A dois carros de distância o corpo emparachocado se estende no chão, a cabeça morta virada para o lado. Retrocedendo um bocado, antes que eu chegasse ali, voltando de ré pelo balão e pela tesoura, seguindo pela via L2, vinha empradentrada, muito calada, muito recolhida, muito doida varrida. Os miolos dentro da minha cabeça cozinhavam: o sol ardia, batia no asfalto como se fosse frigideira, o pó da poeira pendia na altura das narinas e eu sentia gosto e cheiro de areia. Vinha então pensando em meus pequeniníssimos problemas, em suas magnitudes gloriosas, vinha enfadada, suada, emburrada, com as sobrancelhas fechadas uma na outra, bufando: do calor e dos juízos tortos, zarolhos. O meu torpor de sempre me deprimia. Meu coração teratológico se aboiava na bile. Eu começava a reconhecer a aberração em que me tornava. Eu não sentia nada. Nem mesmo o leme do carro nas minhas mãos, nem uma farta felicidade ou massuda tristeza, não sentia nem sede, nem banzo, nem pena, nem nojo, nem vontades, nem qualidades.
Eu era masoquista também. Era sonâmbula, vez por outra acordava na frente de casa embriagada, vez por outra transava com quem não devia, falava demais e me arrependia, possuída pelo bom senso alardeador do álcool, me desnudava, enchia a boca de pus, gastava muito dinheiro. Algumas noites eu calhava de fumar, enfiava o maço inteiro pela garganta, autocida, cuspia a fumaça, engolia de volta, bebia e bebia, enchia o soalho da boca de pequenos cristais, duns confetes que viravam serpentina, viravam fevereiro dentro do meu estômago. Mas a onda da lombra quase nunca saia dali. A pancada maníaca espumava na minha barriga. Muito pouco atravessava o umbigo. Muito pouco subia pela espinha. No dia seguinte eu naufragava. Embrulhada, encacetada, cada vez mais atrofiada.

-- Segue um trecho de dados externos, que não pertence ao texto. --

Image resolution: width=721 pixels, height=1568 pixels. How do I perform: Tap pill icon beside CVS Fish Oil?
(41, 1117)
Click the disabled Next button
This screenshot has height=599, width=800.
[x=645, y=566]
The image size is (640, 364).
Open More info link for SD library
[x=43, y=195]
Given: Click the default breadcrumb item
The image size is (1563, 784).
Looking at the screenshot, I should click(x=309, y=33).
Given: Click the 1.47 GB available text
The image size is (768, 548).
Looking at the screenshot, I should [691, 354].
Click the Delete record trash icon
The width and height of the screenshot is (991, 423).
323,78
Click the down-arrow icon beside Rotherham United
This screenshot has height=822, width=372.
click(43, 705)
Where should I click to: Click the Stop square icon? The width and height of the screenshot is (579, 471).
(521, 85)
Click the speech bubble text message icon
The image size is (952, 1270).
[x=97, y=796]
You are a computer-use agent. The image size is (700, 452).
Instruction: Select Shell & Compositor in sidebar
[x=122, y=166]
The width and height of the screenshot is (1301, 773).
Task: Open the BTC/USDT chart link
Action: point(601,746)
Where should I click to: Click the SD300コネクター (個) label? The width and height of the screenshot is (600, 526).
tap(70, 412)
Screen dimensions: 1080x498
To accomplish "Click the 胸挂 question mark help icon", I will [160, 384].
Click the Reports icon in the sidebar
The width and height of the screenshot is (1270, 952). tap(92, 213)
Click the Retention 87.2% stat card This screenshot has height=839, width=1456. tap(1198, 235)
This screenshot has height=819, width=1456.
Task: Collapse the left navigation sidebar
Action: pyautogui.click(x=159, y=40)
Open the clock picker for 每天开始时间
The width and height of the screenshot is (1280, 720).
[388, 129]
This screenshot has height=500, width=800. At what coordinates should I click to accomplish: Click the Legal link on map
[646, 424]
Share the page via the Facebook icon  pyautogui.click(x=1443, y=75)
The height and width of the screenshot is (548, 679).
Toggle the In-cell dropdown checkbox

Na certa para coroar o desfecho da minha linha de raciocínio, naquele momento, o carro à minha frente reduz a velocidade, atravanca e pára. Pára também, escarrapachado no chão, o corpo do homem que arquitetava atravessar a rua. Achatado, meio morto, murcho, gasto, asfaltado, ele permanece ali por alguns segundos, até que a porta do carro pistoleiro se abre. Daí em diante, só ouço a buzina entre minhas orelhas. Não senti nada - até o fim da estória não sentirei. Meus dedos escorreram pelo couro do volante, encontram a trava da porta, o carro soluça, morre, eu ando até ele: um velho rapagão, camisa azul, preta, vermelha, os sapatos trocados, apocalíptico. Deito ao seu lado, em frangalhos, porejando meu próprio rastro de asfalto, arranjando o quadro, empinando a obra, aninhando o palco. Eu morro um pouco também.